Down to the final line, write out the data below exactly.
[Record set — start]
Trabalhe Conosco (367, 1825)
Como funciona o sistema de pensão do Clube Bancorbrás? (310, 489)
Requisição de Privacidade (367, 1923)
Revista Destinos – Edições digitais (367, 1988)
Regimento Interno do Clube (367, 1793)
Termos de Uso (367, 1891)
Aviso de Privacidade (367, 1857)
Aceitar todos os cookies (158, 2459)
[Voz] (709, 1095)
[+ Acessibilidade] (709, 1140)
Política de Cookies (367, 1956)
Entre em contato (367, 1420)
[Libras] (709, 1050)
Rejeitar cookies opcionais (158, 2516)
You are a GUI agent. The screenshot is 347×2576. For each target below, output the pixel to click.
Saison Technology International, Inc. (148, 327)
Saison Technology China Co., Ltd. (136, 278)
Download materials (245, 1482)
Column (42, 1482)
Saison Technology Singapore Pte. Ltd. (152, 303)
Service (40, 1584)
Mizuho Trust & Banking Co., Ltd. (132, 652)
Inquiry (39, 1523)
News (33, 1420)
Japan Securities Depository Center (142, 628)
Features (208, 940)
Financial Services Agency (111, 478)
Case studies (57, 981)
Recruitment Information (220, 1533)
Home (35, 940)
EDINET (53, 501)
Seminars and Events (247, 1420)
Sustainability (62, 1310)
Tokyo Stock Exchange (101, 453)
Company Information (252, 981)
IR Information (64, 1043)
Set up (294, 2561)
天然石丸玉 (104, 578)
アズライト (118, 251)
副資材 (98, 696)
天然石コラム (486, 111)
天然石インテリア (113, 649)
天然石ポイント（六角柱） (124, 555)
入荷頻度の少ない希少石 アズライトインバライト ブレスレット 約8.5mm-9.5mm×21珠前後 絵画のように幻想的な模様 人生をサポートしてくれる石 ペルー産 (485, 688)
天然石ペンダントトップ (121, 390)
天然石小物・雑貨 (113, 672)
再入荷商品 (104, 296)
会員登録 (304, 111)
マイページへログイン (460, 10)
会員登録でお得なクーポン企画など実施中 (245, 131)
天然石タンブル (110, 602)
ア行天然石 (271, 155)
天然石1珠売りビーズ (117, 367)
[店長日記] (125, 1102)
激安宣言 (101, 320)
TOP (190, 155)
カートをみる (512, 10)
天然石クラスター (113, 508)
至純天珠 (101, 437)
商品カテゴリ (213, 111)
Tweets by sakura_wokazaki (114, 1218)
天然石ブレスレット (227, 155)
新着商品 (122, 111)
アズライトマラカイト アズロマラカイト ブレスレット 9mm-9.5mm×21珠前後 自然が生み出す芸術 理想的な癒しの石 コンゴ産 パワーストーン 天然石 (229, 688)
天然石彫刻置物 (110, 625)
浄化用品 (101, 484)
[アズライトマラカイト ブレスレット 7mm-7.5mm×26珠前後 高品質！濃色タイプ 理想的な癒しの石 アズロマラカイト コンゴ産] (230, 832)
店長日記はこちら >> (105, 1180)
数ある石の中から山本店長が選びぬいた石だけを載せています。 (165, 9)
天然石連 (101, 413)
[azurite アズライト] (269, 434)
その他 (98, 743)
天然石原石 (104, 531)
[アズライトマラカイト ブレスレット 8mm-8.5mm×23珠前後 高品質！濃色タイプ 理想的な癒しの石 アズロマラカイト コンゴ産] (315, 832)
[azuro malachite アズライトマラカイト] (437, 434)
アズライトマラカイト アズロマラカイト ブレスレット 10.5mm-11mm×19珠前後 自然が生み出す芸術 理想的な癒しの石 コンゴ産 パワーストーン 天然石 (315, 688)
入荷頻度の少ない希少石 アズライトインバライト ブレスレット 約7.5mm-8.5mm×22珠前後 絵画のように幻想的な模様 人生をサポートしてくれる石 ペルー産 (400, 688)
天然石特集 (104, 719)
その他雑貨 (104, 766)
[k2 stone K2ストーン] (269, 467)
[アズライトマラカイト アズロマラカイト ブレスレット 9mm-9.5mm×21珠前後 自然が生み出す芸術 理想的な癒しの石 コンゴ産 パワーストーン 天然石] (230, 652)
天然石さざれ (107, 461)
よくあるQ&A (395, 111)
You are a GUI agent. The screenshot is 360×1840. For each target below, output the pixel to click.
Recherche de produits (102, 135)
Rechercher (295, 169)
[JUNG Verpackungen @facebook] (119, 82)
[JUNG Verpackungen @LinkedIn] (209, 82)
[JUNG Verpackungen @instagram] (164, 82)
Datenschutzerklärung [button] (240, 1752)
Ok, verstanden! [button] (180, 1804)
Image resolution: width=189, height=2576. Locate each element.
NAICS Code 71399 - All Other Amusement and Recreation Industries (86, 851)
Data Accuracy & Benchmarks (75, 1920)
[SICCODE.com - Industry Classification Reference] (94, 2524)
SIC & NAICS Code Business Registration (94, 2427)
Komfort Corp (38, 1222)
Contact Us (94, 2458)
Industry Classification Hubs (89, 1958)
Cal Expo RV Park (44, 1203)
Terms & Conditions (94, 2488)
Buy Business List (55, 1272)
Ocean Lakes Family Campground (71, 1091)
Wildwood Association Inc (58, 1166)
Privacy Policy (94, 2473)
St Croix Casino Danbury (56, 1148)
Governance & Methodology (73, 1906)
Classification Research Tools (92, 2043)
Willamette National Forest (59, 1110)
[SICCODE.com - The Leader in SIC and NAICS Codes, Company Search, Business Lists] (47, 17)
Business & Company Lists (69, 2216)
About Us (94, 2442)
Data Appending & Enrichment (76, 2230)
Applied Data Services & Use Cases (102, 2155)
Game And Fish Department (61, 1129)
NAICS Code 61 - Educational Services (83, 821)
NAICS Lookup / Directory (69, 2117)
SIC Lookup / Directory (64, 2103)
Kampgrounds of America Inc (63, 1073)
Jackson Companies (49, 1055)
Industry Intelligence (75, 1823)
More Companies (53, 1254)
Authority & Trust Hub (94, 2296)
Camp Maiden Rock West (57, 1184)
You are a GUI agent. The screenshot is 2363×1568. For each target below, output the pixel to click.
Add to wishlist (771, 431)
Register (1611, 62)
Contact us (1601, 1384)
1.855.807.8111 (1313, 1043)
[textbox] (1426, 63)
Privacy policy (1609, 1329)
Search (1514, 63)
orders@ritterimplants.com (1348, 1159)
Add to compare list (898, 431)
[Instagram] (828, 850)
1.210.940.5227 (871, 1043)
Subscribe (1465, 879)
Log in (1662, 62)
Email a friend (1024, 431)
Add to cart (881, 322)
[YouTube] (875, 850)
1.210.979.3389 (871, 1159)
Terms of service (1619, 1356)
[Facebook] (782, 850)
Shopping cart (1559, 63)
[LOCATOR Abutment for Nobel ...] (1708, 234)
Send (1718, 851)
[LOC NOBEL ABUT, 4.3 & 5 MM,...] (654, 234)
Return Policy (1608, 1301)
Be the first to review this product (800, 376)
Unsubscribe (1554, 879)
[Record set — finish]
Result below
Trabalhe Conosco (367, 1825)
Como funciona o sistema de pensão do Clube Bancorbrás? (310, 489)
Requisição de Privacidade (367, 1923)
Revista Destinos – Edições digitais (367, 1988)
Regimento Interno do Clube (367, 1793)
Termos de Uso (367, 1891)
Aviso de Privacidade (367, 1857)
Aceitar todos os cookies (158, 2459)
[Voz] (709, 1095)
[+ Acessibilidade] (709, 1140)
Política de Cookies (367, 1956)
Entre em contato (367, 1420)
[Libras] (709, 1050)
Rejeitar cookies opcionais (158, 2516)
You are a GUI agent. The screenshot is 347×2576. For each target below, output the pixel to click.
Saison Technology International, Inc. (148, 327)
Saison Technology China Co., Ltd. (136, 278)
Download materials (245, 1482)
Column (42, 1482)
Saison Technology Singapore Pte. Ltd. (152, 303)
Service (40, 1584)
Mizuho Trust & Banking Co., Ltd. (132, 652)
Inquiry (39, 1523)
News (33, 1420)
Japan Securities Depository Center (142, 628)
Features (208, 940)
Financial Services Agency (111, 478)
Case studies (57, 981)
Recruitment Information (220, 1533)
Home (35, 940)
EDINET (53, 501)
Seminars and Events (247, 1420)
Sustainability (62, 1310)
Tokyo Stock Exchange (101, 453)
Company Information (252, 981)
IR Information (64, 1043)
Set up (294, 2561)
天然石丸玉 (104, 578)
アズライト (118, 251)
副資材 (98, 696)
天然石コラム (486, 111)
天然石インテリア (113, 649)
天然石ポイント（六角柱） (124, 555)
入荷頻度の少ない希少石 アズライトインバライト ブレスレット 約8.5mm-9.5mm×21珠前後 絵画のように幻想的な模様 人生をサポートしてくれる石 ペルー産 (485, 688)
天然石ペンダントトップ (121, 390)
天然石小物・雑貨 (113, 672)
再入荷商品 (104, 296)
会員登録 (304, 111)
マイページへログイン (460, 10)
会員登録でお得なクーポン企画など実施中 (245, 131)
天然石タンブル (110, 602)
ア行天然石 (271, 155)
天然石1珠売りビーズ (117, 367)
[店長日記] (125, 1102)
激安宣言 (101, 320)
TOP (190, 155)
カートをみる (512, 10)
天然石クラスター (113, 508)
至純天珠 (101, 437)
商品カテゴリ (213, 111)
Tweets by sakura_wokazaki (114, 1218)
天然石ブレスレット (227, 155)
新着商品 (122, 111)
アズライトマラカイト アズロマラカイト ブレスレット 9mm-9.5mm×21珠前後 自然が生み出す芸術 理想的な癒しの石 コンゴ産 パワーストーン 天然石 (229, 688)
天然石彫刻置物 (110, 625)
浄化用品 (101, 484)
[アズライトマラカイト ブレスレット 7mm-7.5mm×26珠前後 高品質！濃色タイプ 理想的な癒しの石 アズロマラカイト コンゴ産] (230, 832)
店長日記はこちら >> (105, 1180)
数ある石の中から山本店長が選びぬいた石だけを載せています。 (165, 9)
天然石連 (101, 413)
[azurite アズライト] (269, 434)
その他 (98, 743)
天然石原石 (104, 531)
[アズライトマラカイト ブレスレット 8mm-8.5mm×23珠前後 高品質！濃色タイプ 理想的な癒しの石 アズロマラカイト コンゴ産] (315, 832)
[azuro malachite アズライトマラカイト] (437, 434)
アズライトマラカイト アズロマラカイト ブレスレット 10.5mm-11mm×19珠前後 自然が生み出す芸術 理想的な癒しの石 コンゴ産 パワーストーン 天然石 (315, 688)
入荷頻度の少ない希少石 アズライトインバライト ブレスレット 約7.5mm-8.5mm×22珠前後 絵画のように幻想的な模様 人生をサポートしてくれる石 ペルー産 (400, 688)
天然石特集 (104, 719)
その他雑貨 (104, 766)
[k2 stone K2ストーン] (269, 467)
[アズライトマラカイト アズロマラカイト ブレスレット 9mm-9.5mm×21珠前後 自然が生み出す芸術 理想的な癒しの石 コンゴ産 パワーストーン 天然石] (230, 652)
天然石さざれ (107, 461)
よくあるQ&A (395, 111)
You are a GUI agent. The screenshot is 360×1840. For each target below, output the pixel to click.
Recherche de produits (102, 135)
Rechercher (295, 169)
[JUNG Verpackungen @facebook] (119, 82)
[JUNG Verpackungen @LinkedIn] (209, 82)
[JUNG Verpackungen @instagram] (164, 82)
Datenschutzerklärung [button] (240, 1752)
Ok, verstanden! [button] (180, 1804)
Image resolution: width=189, height=2576. Locate each element.
NAICS Code 71399 - All Other Amusement and Recreation Industries (86, 851)
Data Accuracy & Benchmarks (75, 1920)
[SICCODE.com - Industry Classification Reference] (94, 2524)
SIC & NAICS Code Business Registration (94, 2427)
Komfort Corp (38, 1222)
Contact Us (94, 2458)
Industry Classification Hubs (89, 1958)
Cal Expo RV Park (44, 1203)
Terms & Conditions (94, 2488)
Buy Business List (55, 1272)
Ocean Lakes Family Campground (71, 1091)
Wildwood Association Inc (58, 1166)
Privacy Policy (94, 2473)
St Croix Casino Danbury (56, 1148)
Governance & Methodology (73, 1906)
Classification Research Tools (92, 2043)
Willamette National Forest (59, 1110)
[SICCODE.com - The Leader in SIC and NAICS Codes, Company Search, Business Lists] (47, 17)
Business & Company Lists (69, 2216)
About Us (94, 2442)
Data Appending & Enrichment (76, 2230)
Applied Data Services & Use Cases (102, 2155)
Game And Fish Department (61, 1129)
NAICS Code 61 - Educational Services (83, 821)
NAICS Lookup / Directory (69, 2117)
SIC Lookup / Directory (64, 2103)
Kampgrounds of America Inc (63, 1073)
Jackson Companies (49, 1055)
Industry Intelligence (75, 1823)
More Companies (53, 1254)
Authority & Trust Hub (94, 2296)
Camp Maiden Rock West (57, 1184)
You are a GUI agent. The screenshot is 2363×1568. For each target below, output the pixel to click.
Add to wishlist (771, 431)
Register (1611, 62)
Contact us (1601, 1384)
1.855.807.8111 (1313, 1043)
[textbox] (1426, 63)
Privacy policy (1609, 1329)
Search (1514, 63)
orders@ritterimplants.com (1348, 1159)
Add to compare list (898, 431)
[Instagram] (828, 850)
1.210.940.5227 (871, 1043)
Subscribe (1465, 879)
Log in (1662, 62)
Email a friend (1024, 431)
Add to cart (881, 322)
[YouTube] (875, 850)
1.210.979.3389 (871, 1159)
Terms of service (1619, 1356)
[Facebook] (782, 850)
Shopping cart (1559, 63)
[LOCATOR Abutment for Nobel ...] (1708, 234)
Send (1718, 851)
[LOC NOBEL ABUT, 4.3 & 5 MM,...] (654, 234)
Return Policy (1608, 1301)
Be the first to review this product (800, 376)
Unsubscribe (1554, 879)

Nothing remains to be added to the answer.